Taking the entries below from the top, restate each line exactly and end with the line containing "Click the Cookie".

═══ Records to process ═══

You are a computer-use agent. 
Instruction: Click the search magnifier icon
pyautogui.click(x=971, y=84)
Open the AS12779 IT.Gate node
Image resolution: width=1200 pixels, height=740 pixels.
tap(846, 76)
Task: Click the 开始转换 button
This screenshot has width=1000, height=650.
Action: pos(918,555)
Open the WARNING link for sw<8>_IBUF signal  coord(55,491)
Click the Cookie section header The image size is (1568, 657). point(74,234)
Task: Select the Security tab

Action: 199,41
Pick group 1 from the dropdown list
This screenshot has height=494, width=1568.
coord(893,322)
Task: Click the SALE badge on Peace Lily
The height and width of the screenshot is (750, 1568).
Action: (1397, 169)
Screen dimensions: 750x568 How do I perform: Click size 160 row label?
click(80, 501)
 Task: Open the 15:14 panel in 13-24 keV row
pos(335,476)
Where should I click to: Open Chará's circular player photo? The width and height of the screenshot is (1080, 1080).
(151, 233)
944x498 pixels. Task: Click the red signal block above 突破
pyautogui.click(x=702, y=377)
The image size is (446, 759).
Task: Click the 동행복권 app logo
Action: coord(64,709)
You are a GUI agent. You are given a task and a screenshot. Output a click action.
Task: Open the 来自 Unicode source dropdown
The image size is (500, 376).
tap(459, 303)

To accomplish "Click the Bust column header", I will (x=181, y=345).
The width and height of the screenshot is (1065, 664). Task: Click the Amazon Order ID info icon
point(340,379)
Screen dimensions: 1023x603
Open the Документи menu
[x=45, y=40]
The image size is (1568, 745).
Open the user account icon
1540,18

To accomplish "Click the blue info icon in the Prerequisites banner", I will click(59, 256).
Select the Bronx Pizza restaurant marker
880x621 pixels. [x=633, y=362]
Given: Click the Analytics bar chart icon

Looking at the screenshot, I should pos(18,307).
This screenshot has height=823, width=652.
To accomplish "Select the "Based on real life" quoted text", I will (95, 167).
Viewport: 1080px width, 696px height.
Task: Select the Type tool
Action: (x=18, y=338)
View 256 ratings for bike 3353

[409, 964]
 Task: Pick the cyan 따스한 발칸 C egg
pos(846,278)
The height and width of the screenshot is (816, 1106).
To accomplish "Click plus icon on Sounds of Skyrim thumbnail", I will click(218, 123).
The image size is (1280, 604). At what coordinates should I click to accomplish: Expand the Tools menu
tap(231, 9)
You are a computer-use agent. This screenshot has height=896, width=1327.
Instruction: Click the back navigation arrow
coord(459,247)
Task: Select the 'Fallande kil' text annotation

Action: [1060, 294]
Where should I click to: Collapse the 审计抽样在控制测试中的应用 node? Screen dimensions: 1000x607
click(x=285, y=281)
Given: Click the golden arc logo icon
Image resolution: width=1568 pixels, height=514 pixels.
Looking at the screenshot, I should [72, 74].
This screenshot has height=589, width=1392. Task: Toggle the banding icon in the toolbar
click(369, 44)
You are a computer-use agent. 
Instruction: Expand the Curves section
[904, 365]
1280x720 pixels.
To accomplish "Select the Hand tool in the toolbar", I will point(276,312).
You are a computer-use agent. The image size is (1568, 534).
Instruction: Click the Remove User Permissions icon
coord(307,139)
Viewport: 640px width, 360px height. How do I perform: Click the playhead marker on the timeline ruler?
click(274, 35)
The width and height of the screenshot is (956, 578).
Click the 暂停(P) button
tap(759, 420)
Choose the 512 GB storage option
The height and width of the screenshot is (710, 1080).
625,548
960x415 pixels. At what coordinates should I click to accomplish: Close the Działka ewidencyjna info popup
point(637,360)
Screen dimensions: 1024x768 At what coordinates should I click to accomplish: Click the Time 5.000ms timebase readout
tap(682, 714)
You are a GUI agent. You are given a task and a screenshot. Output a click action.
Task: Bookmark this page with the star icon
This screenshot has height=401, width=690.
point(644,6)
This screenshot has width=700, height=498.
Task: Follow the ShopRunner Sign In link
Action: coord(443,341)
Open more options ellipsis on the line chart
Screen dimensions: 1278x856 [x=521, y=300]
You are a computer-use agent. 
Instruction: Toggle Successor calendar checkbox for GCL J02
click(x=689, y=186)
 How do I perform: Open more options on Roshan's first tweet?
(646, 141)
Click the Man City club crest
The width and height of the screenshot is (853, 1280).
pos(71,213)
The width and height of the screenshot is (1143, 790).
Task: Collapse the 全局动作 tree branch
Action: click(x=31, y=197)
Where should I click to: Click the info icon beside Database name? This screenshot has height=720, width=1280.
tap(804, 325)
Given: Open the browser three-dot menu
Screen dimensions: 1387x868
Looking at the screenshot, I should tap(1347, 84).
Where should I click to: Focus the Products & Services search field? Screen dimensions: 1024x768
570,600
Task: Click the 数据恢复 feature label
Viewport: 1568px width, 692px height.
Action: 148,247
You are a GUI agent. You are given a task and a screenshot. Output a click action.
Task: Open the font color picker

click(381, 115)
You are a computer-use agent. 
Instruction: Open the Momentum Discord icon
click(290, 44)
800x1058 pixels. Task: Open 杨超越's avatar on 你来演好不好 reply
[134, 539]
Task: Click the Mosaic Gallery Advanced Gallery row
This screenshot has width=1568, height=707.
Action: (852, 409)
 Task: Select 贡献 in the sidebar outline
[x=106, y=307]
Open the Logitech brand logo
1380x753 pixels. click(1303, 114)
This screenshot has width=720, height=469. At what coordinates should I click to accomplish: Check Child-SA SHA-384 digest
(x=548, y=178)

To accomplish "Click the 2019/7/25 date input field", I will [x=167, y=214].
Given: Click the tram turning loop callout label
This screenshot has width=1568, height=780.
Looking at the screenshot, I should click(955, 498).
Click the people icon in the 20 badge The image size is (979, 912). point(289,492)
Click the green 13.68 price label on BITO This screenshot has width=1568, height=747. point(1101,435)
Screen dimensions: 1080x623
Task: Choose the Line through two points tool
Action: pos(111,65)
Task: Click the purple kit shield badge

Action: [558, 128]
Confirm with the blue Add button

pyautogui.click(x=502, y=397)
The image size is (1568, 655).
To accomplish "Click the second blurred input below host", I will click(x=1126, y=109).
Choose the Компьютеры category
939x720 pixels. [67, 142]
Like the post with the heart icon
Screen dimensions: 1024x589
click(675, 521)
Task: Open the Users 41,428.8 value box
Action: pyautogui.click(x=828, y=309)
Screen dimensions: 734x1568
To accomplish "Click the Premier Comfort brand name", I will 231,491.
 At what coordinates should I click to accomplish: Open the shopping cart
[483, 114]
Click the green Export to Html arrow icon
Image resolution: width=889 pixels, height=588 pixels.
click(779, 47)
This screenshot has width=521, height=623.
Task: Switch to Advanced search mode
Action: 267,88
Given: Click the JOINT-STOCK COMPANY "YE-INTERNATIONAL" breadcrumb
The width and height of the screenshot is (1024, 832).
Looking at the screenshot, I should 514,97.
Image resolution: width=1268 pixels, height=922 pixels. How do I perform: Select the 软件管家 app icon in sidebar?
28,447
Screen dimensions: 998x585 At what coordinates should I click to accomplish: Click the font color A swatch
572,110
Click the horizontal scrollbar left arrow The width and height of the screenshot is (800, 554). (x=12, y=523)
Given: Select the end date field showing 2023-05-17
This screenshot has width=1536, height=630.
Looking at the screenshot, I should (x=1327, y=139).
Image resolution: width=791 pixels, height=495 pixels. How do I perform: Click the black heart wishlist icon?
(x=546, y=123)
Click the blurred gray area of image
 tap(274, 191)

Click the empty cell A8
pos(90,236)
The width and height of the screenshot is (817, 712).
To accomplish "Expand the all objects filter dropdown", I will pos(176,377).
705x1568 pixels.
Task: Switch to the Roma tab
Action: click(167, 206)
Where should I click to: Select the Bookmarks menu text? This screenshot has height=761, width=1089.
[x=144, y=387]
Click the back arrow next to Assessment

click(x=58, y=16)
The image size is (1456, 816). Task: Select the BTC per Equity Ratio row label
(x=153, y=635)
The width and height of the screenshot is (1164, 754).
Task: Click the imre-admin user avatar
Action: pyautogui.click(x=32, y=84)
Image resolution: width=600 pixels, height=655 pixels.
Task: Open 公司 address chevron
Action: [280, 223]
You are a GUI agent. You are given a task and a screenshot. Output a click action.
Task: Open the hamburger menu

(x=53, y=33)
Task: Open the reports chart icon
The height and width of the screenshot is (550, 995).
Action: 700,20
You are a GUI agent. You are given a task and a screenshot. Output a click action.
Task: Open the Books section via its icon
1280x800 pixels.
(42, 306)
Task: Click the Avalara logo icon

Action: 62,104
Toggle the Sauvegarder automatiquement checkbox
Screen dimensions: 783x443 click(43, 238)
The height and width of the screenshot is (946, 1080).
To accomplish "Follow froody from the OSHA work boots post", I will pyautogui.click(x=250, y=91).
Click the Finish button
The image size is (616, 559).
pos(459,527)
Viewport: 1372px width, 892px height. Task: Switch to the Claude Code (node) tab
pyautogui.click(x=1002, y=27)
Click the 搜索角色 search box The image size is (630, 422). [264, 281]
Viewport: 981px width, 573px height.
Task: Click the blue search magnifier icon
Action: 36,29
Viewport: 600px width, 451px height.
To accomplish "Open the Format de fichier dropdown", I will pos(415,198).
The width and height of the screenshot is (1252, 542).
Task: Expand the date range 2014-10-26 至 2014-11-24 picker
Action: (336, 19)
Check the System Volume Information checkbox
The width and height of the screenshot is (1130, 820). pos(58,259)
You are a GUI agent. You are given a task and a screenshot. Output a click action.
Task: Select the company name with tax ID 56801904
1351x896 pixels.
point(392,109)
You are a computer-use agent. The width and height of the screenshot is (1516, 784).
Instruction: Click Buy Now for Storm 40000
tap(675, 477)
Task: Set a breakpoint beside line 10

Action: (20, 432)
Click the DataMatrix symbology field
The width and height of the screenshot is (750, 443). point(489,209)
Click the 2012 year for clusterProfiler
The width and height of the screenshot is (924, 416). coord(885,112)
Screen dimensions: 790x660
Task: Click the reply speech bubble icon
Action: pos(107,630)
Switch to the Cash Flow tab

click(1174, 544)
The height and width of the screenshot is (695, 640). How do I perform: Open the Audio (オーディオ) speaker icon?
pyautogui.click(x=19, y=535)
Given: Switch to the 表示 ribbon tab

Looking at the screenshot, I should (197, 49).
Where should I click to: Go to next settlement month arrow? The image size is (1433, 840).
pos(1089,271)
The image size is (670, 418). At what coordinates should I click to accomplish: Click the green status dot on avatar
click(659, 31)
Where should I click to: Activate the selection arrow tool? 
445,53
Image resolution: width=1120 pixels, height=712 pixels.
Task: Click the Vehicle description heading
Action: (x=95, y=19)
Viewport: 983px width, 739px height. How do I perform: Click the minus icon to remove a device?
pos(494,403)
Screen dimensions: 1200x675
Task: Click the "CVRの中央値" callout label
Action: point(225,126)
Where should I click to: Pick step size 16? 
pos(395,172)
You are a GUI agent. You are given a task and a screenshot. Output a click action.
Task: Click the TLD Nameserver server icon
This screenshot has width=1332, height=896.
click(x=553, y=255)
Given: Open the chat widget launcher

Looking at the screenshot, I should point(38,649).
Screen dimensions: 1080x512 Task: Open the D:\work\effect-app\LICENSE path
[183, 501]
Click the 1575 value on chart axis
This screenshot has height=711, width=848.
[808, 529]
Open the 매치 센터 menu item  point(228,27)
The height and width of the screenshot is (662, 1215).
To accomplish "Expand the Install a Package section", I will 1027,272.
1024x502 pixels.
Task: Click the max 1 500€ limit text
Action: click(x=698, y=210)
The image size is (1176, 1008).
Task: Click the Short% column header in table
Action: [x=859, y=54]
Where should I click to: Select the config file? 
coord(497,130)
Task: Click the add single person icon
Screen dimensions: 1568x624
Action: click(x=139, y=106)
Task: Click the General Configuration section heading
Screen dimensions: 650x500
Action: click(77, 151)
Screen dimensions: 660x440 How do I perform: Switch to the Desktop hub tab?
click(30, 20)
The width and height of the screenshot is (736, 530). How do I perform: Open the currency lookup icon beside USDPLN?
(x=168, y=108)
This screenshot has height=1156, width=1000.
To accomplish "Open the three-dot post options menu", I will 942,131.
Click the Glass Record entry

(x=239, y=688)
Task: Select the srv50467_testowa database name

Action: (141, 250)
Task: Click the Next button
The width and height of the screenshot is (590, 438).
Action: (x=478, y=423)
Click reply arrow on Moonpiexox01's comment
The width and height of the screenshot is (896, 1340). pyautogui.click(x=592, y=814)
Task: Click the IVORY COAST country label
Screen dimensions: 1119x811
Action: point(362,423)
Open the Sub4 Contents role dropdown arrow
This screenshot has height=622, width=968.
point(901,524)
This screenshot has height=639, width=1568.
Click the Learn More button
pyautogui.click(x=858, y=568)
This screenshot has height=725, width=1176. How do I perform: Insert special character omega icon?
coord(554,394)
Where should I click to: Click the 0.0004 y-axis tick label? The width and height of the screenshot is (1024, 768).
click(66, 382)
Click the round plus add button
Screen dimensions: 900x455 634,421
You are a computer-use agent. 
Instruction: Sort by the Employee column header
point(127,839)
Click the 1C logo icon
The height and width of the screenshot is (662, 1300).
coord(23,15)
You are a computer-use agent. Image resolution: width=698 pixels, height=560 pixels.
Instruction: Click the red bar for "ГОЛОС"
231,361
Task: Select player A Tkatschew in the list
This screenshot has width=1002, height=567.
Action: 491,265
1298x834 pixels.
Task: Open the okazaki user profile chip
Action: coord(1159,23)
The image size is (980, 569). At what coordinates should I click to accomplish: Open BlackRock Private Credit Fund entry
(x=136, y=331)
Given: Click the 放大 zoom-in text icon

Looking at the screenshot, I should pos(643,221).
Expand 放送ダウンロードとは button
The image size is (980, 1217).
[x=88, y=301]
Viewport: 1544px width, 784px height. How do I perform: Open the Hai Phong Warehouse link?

═══

*Answer to this problem:*
You are a computer-use agent. 
Instruction: Click the search magnifier icon
pyautogui.click(x=971, y=84)
Open the AS12779 IT.Gate node
Image resolution: width=1200 pixels, height=740 pixels.
tap(846, 76)
Task: Click the 开始转换 button
This screenshot has width=1000, height=650.
Action: pos(918,555)
Open the WARNING link for sw<8>_IBUF signal  coord(55,491)
Click the Cookie section header The image size is (1568, 657). point(74,234)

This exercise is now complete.